---------- Metin bloğu ----------

10.10.2017 GÜNKÜ DURUŞMADA YAŞANANLAR

İstanbul 25. Ağır Ceza Mahkemesi'nce, Silivri Ceza İnfaz Kurumları Yerleşkesi karşısında yer alan binadaki büyük salonda yapılan duruşmada, tutuklu sanık er Abdullah Kıztanır savunmasında, sanık Binbaşı Ahmet Taştan'ın köprüdeki polisleri durdurarak, ekiplerin silahına el koyduğunu söyledi.

Bu sırada köprüden geçen başka bir resmi aracı durduran Taştan'ın erlerden Hüseyin Kaya ve yanındaki kişilere de aracı aramaları emrini verdiğini dile getiren Kıztanır, "Taştan, bu emrine karşı biraz çekingen davranan Hüseyin Kaya'ya tokat attı. Buradan araçlarıyla geçen bazı vatandaşlar bize bir şeyler söyledi. Taştan da silahla havaya ateş açtı. Hüseyin Kaya, ben ve birkaç arkadaş vardık. Hüseyin bize, 'Kimse ateş etmesin.' dedi. Aracın altına saklandık, olaylar bitene kadar oradan çıkmadım. Hiçbir şekilde havaya bile ateş etmedim." diye konuştu.

"Gider denize atlarım yine de teslim olmam"

Kıztanır, köprüde öldürülen Astsubay İbrahim Gül'ün, "Artık şehit vermeyeceğiz, 800 şehidin hesabını soracağız. Canlı bomba var." dediğini aktararak, "Turgay Ödemiş de 'Kimseye acımayın.' diyordu. Mahir isimli uzman çavuş da 'Teslim olmam, bana sabaha kadar adam vurdurttunuz, gider denize atlarım yine de teslim olmam.' dedi. Bunları duydum." dedi.

---------- Verilen girdiler ----------

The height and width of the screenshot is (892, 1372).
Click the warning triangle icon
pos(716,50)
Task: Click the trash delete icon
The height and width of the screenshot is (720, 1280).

----------

— Yazılı görev 1 —
Duruşma metnindeki "10.10.2017 GÜNKÜ DURUŞMADA" ifadesinden başlayıp "el koyduğunu söyledi." ifadesi de dahil olmak üzere bölümü birebir tekrarlayın.
— Yazılı görev 2 —
Duruşma metninin devamını, son cümlesinden sonra gelecek şekilde yazın.

— Yazılı cevap 1 —
10.10.2017 GÜNKÜ DURUŞMADA YAŞANANLAR

İstanbul 25. Ağır Ceza Mahkemesi'nce, Silivri Ceza İnfaz Kurumları Yerleşkesi karşısında yer alan binadaki büyük salonda yapılan duruşmada, tutuklu sanık er Abdullah Kıztanır savunmasında, sanık Binbaşı Ahmet Taştan'ın köprüdeki polisleri durdurarak, ekiplerin silahına el koyduğunu söyledi.

— Yazılı cevap 2 —
Mahkeme Başkanı Taner Akıncı, savunmasının ardından çapraz sorgusuna geçilen Kıztanır'a, "Ön grupta ateş edenler kimlerdi?" diye sordu. Sanık Kıztanır'ın, "Ben arka taraftaydım, kimin ateş ettiğin görmedim. Sadece Ahmet Taştan'ın havaya ateş ettiğini gördüm." demesi üzerine Başkan Akıncı, "Kıyamet koptu, bir er bile mi görmedin?" diye tepki gösterdi.

"Kaçan olursa kafasına sıkılacak"

Tutuklu sanık erlerden Ahmet Işık, eski Kuleli Askeri Lisesi Okul Komutanı Kurmay Albay Mürsel Çıkrıkçı'nın içtimada toplanan askerlere tatbikat olacağını ve bunu çok ciddiye almaları gerektiğini söylediğini belirterek, Çıkrıkçı'nın "Akşam tatbikat yapılacak, kaçan olursa kafasına sıkılacak." dediğini anlattı.

Akşam saatlerinde köprüye doğru yola çıktıklarını dile getiren Işık, şunları söyledi:

"Saat 01.00'de de Kurtuluş isimli askeri vurulmuş halde gördüm. Cansız bedeni yerde duruyordu. Çok korktum. Ben de aracın altına girdim. Sabaha kadar burada kaldım. 06.00'da Yarbay Turgay Ödemiş teslim oluyoruz.' dedi. Halk üzerimize geliyordu, korktuk. Havaya ateş ediliyordu, bize doğru geliyorlardı."

Çapraz sorgusu sırasında bir müşteki avukatının, "U şeklinde dizilenler arasında mıydın?" sorusuna, Işık, "İlk başta ben de arkada olan sıradakilerin arasındaydım." yanıtını verdi.

"Ahmet Taştan atış emri verdi"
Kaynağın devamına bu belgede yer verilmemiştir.